Return the line containing "Task: Click the Swift Academy icon" and every line after it through the end of the entries below, with no other lines.

- EXTRACTED INFORMATION
* * * * * * *

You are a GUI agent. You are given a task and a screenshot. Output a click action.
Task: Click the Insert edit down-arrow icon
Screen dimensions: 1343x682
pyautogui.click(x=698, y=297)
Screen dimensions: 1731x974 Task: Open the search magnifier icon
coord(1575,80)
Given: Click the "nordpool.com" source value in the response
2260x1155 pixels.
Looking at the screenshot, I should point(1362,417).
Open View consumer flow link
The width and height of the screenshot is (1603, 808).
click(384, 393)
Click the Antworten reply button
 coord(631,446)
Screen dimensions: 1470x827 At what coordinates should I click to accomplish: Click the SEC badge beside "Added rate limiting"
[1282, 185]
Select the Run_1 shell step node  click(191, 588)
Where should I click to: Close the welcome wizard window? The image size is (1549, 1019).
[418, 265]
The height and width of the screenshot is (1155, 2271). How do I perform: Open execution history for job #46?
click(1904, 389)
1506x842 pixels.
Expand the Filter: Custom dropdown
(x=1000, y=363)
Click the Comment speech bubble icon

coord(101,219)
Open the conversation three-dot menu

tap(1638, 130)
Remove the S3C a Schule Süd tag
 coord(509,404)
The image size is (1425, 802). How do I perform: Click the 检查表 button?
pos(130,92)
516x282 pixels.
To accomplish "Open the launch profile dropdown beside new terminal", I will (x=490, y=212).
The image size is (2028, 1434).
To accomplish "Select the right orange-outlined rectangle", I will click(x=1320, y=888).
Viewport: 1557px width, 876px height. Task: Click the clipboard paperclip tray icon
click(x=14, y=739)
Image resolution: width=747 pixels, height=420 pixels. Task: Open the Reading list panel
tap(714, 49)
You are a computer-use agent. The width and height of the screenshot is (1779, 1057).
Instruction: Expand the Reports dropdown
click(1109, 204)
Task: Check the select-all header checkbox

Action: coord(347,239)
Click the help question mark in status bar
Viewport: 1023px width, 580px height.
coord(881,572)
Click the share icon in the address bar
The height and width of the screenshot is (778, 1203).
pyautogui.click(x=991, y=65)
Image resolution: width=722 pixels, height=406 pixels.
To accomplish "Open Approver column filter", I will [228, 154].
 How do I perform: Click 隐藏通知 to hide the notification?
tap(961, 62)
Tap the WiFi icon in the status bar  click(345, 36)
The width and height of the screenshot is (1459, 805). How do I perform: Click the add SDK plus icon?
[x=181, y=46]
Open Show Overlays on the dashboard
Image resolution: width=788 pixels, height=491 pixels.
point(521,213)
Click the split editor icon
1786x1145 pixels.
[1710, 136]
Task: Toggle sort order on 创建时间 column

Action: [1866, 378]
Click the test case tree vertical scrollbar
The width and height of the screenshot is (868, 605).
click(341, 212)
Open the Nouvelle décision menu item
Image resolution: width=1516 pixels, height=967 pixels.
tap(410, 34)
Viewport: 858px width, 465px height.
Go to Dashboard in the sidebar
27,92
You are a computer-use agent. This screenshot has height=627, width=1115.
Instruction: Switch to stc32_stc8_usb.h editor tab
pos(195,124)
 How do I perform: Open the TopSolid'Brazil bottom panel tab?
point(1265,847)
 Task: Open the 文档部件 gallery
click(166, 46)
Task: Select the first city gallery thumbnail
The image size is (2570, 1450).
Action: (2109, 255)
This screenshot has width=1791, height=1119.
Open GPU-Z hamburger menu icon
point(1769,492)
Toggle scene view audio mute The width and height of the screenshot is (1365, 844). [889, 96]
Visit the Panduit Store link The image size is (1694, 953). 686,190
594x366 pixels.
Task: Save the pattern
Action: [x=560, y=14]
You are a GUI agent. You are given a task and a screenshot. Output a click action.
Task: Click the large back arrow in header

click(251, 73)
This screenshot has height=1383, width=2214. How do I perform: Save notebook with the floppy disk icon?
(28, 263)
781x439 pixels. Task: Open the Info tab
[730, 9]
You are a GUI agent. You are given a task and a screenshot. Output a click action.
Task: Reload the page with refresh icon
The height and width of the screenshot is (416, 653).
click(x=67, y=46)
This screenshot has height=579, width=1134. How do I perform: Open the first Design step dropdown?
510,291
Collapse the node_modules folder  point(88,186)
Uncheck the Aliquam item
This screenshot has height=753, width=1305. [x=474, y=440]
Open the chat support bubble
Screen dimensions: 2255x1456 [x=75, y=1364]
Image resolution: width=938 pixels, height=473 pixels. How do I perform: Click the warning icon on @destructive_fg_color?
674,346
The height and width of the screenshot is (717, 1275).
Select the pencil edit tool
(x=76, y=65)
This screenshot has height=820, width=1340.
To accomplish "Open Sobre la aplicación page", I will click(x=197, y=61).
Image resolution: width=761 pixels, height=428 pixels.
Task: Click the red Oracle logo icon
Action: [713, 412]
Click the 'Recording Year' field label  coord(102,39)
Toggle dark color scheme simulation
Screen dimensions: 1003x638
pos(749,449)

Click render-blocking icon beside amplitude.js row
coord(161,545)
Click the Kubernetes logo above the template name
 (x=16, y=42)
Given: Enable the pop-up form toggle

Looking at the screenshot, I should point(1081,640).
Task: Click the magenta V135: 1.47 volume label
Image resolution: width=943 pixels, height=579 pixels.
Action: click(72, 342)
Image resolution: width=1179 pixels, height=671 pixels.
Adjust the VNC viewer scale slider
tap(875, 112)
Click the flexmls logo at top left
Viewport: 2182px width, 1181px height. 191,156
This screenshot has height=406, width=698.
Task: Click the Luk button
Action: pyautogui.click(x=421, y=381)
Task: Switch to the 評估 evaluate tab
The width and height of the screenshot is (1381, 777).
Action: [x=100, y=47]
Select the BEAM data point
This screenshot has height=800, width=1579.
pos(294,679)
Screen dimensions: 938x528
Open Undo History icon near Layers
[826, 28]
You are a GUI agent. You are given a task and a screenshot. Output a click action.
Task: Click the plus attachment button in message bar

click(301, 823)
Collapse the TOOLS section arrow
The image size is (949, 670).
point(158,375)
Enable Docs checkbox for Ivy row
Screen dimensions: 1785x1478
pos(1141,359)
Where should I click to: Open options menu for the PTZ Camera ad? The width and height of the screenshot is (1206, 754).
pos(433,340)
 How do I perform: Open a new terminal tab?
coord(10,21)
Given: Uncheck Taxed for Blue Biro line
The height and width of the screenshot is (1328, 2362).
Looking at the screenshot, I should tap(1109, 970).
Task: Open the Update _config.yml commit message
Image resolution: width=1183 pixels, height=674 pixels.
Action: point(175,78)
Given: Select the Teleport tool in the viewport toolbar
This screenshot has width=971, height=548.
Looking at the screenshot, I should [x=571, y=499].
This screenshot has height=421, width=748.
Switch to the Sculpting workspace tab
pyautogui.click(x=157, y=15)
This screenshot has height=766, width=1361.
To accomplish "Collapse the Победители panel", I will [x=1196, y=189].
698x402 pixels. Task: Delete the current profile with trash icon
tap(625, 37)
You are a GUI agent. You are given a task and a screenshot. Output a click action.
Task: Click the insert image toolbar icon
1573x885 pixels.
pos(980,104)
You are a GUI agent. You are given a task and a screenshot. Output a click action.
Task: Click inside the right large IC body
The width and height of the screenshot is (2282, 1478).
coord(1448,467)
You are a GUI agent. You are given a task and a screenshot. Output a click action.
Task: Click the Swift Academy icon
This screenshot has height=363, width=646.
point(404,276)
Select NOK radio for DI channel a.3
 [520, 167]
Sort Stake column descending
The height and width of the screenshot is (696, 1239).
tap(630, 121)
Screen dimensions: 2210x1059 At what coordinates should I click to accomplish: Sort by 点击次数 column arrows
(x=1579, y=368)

* * * * * * *

- WORKED SOLUTION
Task: Click the Swift Academy icon
This screenshot has height=363, width=646.
point(404,276)
Select NOK radio for DI channel a.3
 [520, 167]
Sort Stake column descending
The height and width of the screenshot is (696, 1239).
tap(630, 121)
Screen dimensions: 2210x1059 At what coordinates should I click to accomplish: Sort by 点击次数 column arrows
(x=1579, y=368)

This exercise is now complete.